Debugging code world models

TL;DR

This work analyzes Code World Models (CWMs) through semantic execution and long-horizon state tracking to understand why dense execution supervision helps but also where it fails. On real-code benchmarks, failures cluster around token-budget truncation and string-valued state caused by tokenization, while controlled tests reveal that non-string data compose reliably yet string representations hinder deeper compositions. A long-horizon permutation-tracking study shows action hallucination, not state-update errors, as the main source of degradation; with ground-truth actions, state propagation remains accurate across hundreds of steps, highlighting the role of dense supervision in simplifying state updates. The findings point to efficient supervision, robust state representations for strings, and architecture choices (or tokenizer-free encodings) as promising directions to scale CWMs for code execution and internal verification.

Abstract

Code World Models (CWMs) are language models trained to simulate program execution by predicting explicit runtime state after every executed command. This execution-based world modeling enables internal verification within the model, offering an alternative to natural language chain-of-thought reasoning. However, the sources of errors and the nature of CWMs' limitations remain poorly understood. We study CWMs from two complementary perspectives: local semantic execution and long-horizon state tracking. On real-code benchmarks, we identify two dominant failure regimes. First, dense runtime state reveals produce token-intensive execution traces, leading to token-budget exhaustion on programs with long execution histories. Second, failures disproportionately concentrate in string-valued state, which we attribute to limitations of subword tokenization rather than program structure. To study long-horizon behavior, we use a controlled permutation-tracking benchmark that isolates state propagation under action execution. We show that long-horizon degradation is driven primarily by incorrect action generation: when actions are replaced with ground-truth commands, a Transformer-based CWM propagates state accurately over long horizons, despite known limitations of Transformers in long-horizon state tracking. These findings suggest directions for more efficient supervision and state representations in CWMs that are better aligned with program execution and data types.
Paper Structure (41 sections, 2 equations, 5 figures, 9 tables)
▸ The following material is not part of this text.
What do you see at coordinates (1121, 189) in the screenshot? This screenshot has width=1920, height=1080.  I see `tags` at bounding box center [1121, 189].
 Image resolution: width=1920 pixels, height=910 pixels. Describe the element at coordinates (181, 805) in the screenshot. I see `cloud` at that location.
This paper contains 41 sections, 2 equations, 5 figures, 9 tables.

Figures (5)

  • Figure 1: Accuracy on long-horizon state tracking via Code $S_5$ permutation tracking, where models apply sequences of permutation swaps (8--128 operations). CWM+TF (teacher forcing) maintains high accuracy, while GPT5 and CWM degrade with sequence length. $\times$ indicates zero accuracy.
  • Figure 2: Top: Distribution of CWM non-truncation failures by output data type on CruxEval-O and HumanEval, excluding truncation cases. String-valued outputs dominate failures Bottom: Failure taxonomy on CruxEval-O. Top row shows examples of data type failures. Bottom row shows truncation failure patterns that cause trace overflow.
  • Figure 3: Tokenization discontinuity: Left: the separator "-." tokenizes as ID 14863 alone, but this token never appears in "a-.-.b"'s token sequence, causing rsplit to fail. Right: the pattern " B " tokenizes as [426, 220], but token 426 is absent from " BaB "'s tokens, causing rfind to hallucinate a match.
  • Figure 4: Illustration of action hallucination and teacher forcing in a CWM trace. Left: In the baseline setting, an incorrect next command corrupts the execution history and forces all subsequent states to be wrong. Right: Under teacher forcing, the ground-truth command is injected at each step and evaluation isolates state prediction.
  • Figure 5: Atomic accuracy report for the 25 string-manipulation functions used in the compositionality study.